N-乙酰半乳糖胺（GalNac）是细菌碳源的重要提供者，其中磷酸转移酶系统（PTS）是细菌碳源代谢与毒力相关联的纽带。课题组一直致力于重要病原菌2型猪链球菌（SS2）致病机理的研究，率先完成了SS2中国强毒株的全基因组测序及功能注释, 但尚不清楚中国高致病性SS2是否也存在参与GalNac转运的PTS系统，它又是在怎样的调控网络下发挥作用也有待深入认识。课题组前期对中国强毒株的基因组分析发现了27个编码PTS组分基因，功能预测筛选到一个可能参与GalNac的转运代谢的aga基因簇。本项目拟在前期研究基础上进一步鉴定GalNac转运基因簇PTS的转录特征，通过基因敲除的方法研究GalNac代谢通路在SS2中的作用，并利用EMSA等手段解析该通路的调控机制及效应分子。研究结果不仅有助于阐明SS2 GalNac代谢通路的分子调控机制，还将进一步深化对国内SS2高致病性的分子机理的认识。
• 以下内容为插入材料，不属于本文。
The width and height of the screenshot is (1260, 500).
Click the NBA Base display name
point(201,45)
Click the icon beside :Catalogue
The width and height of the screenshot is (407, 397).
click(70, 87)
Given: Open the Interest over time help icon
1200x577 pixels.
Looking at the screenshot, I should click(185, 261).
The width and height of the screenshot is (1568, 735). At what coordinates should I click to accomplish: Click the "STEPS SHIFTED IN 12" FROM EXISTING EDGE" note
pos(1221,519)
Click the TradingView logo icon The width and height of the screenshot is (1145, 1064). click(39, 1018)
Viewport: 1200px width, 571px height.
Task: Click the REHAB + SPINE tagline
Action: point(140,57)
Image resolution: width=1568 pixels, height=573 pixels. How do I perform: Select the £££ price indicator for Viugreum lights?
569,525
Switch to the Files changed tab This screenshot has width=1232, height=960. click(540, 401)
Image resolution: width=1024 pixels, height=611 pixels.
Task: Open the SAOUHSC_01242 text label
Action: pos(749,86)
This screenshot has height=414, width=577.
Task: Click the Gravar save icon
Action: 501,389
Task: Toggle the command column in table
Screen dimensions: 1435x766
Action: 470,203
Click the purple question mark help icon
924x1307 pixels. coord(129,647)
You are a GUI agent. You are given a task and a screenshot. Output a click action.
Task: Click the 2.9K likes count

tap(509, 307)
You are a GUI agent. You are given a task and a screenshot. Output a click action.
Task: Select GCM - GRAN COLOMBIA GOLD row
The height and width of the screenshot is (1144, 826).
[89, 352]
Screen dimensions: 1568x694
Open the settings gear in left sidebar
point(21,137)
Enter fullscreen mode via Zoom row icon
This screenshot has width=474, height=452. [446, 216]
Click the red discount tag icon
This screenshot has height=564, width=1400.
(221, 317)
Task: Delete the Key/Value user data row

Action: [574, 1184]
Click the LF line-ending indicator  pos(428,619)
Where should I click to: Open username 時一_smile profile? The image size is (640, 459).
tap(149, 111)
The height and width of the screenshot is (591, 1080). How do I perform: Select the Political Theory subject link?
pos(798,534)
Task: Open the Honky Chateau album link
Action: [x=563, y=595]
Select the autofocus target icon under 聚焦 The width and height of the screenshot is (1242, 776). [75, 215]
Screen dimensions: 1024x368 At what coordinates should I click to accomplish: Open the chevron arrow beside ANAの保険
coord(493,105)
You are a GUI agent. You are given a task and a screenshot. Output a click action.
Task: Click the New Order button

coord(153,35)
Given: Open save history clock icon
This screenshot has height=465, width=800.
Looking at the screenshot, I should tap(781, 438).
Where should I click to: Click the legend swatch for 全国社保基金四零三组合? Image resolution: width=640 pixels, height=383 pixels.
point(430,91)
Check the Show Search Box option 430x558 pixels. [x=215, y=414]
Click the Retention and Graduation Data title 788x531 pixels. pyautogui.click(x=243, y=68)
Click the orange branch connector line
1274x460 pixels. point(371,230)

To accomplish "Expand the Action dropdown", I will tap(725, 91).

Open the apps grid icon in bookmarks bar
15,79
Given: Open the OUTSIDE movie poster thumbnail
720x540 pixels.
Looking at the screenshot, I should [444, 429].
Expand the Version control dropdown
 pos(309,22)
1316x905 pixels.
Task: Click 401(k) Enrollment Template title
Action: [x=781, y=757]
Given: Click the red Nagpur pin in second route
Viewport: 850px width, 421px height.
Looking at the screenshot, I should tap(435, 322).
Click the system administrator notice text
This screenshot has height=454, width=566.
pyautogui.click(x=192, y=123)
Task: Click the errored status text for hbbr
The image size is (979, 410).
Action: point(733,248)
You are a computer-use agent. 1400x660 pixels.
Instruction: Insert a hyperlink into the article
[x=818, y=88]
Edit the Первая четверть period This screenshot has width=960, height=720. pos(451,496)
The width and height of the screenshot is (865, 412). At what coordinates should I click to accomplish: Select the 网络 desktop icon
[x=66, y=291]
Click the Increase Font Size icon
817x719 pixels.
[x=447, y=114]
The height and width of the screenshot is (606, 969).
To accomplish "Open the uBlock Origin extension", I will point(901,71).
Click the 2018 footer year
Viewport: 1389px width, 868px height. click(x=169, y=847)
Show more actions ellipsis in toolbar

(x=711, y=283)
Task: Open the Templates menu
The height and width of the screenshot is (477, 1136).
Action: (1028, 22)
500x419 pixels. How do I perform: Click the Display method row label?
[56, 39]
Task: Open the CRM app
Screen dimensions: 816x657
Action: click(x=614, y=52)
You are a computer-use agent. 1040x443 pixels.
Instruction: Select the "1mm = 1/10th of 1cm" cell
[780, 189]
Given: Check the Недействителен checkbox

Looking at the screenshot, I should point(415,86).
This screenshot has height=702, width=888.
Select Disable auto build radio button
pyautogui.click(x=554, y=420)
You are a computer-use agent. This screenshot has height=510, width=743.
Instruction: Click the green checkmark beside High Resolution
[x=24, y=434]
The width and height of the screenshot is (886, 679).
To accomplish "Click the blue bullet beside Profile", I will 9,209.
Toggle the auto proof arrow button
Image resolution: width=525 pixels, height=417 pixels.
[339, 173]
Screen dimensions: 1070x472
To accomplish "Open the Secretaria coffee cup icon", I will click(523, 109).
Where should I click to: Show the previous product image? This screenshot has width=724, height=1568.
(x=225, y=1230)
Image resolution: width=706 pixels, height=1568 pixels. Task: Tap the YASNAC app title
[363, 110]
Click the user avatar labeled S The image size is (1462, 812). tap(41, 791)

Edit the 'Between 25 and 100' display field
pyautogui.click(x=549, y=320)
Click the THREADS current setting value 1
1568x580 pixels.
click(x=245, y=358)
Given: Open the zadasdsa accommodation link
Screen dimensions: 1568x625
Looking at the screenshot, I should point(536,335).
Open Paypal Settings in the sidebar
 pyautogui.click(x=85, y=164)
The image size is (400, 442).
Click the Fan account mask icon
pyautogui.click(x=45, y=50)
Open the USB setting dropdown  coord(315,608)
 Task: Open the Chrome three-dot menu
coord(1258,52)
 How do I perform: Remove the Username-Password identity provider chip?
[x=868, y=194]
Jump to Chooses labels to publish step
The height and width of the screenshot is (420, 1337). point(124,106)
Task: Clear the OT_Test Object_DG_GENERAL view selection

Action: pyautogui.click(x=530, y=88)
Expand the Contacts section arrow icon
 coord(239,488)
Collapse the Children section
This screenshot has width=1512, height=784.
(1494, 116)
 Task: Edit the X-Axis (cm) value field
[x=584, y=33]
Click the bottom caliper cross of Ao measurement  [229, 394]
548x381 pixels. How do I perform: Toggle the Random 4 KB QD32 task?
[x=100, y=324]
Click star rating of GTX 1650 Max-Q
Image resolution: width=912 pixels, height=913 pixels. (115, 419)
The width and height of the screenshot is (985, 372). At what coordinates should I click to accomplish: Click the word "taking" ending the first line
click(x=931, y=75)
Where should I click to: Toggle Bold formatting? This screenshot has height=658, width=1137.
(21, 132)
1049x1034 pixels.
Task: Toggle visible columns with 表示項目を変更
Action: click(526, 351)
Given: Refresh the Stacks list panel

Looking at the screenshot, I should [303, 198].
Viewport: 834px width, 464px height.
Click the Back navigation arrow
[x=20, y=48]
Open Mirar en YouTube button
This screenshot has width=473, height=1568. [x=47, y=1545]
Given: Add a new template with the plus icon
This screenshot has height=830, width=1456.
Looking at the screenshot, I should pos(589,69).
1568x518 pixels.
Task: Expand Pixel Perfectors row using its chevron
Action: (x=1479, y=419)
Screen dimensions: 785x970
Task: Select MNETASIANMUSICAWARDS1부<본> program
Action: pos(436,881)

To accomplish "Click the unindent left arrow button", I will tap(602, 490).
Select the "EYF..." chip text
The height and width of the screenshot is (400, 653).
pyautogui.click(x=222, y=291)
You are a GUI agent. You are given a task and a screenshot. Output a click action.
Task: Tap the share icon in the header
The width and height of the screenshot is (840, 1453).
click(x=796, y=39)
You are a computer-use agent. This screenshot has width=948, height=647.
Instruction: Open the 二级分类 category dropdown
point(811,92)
该研究主要取得如下进展.1）利用生物信息学预测到GalNac代谢调控子分别命名为AgaR1和AgaR2，对应05ZYH33为SSU0448和SSU0447。成功构建该代谢通路可能代谢调控子SSU0447和SSU0448敲除突变株，并通过组合PCR及RT-PCR进行验证。.2）EMSA体外检测AgaR调控靶序列，通过实验证实AgaR能够与SSU0195，SSU1259，SSU0448/9，EF1809发生相互作用。并通过定量PCR证实，SSU0447（AgaR）敲除突变株相比野生株在不同生长条件下，靶蛋白的表达量有不同程度的抑制，特别是在加入GalNac后，靶蛋白的表达量有不同程度显著增多，进一步证实SSU0447确实为该代谢通路的调控抑制子。.3）RT-PCR证实突变株和野生株05ZYH33的基因调节差异：为了验证AgaR基因参与N-乙酰半乳糖胺和半乳糖胺代谢通路，定量PCR分析敲除株和野生株中，基因相对表达量的变化。除agaS基因表达没有明显的变化，agaY基因的表达明显下调，bgaC、gadVW、gadWE和gadEF四个基因的表达发生了明显的上调，其中gadVW基因的表达上调最明显。与我们预测的一致，即SSU0448基因在该代谢通路中属于转录抑制因子。该基因的缺失，使得代谢通路部分基因的表达发生了上调，此外，RT-PCR结果证实（SSU0447）agaR可以调控其下游的部分PTS组分,实验结果提示，agaR在GalNac代谢过程中起到调控作用，并藉此参与05ZYH33的致病过程。 .4）对敲除突变株和野生株进行生物学性状比较以了解代谢调控子对代谢通路的影响，结果agaR的缺失未明显影响细菌的菌落形态、溶血活性及生长速率等生物学特性。粘附试验显示，agaR2的缺失突变会导致细菌对Hep-2细胞的粘附能力增加；抗吞噬结果显示突变株抗小鼠Raw264.7细胞吞噬的能力增加；毒力试验显示，agaR2缺失突变株对小鼠和仔猪的致病力显著降低。.5）针对2型猪链球GalNac代谢通路中 N-乙酰氨基葡糖-6-磷酸脱乙酰酶基因AgaA和糖磷酸异构酶基因AgaS进行原核表达，生物信息学分析和多克隆抗体的制备以及酶活性的测定，激活剂与抑制剂的筛选，酶催化机制的推断（核心氨基酸的确定），及两酶之间相互相互关系等。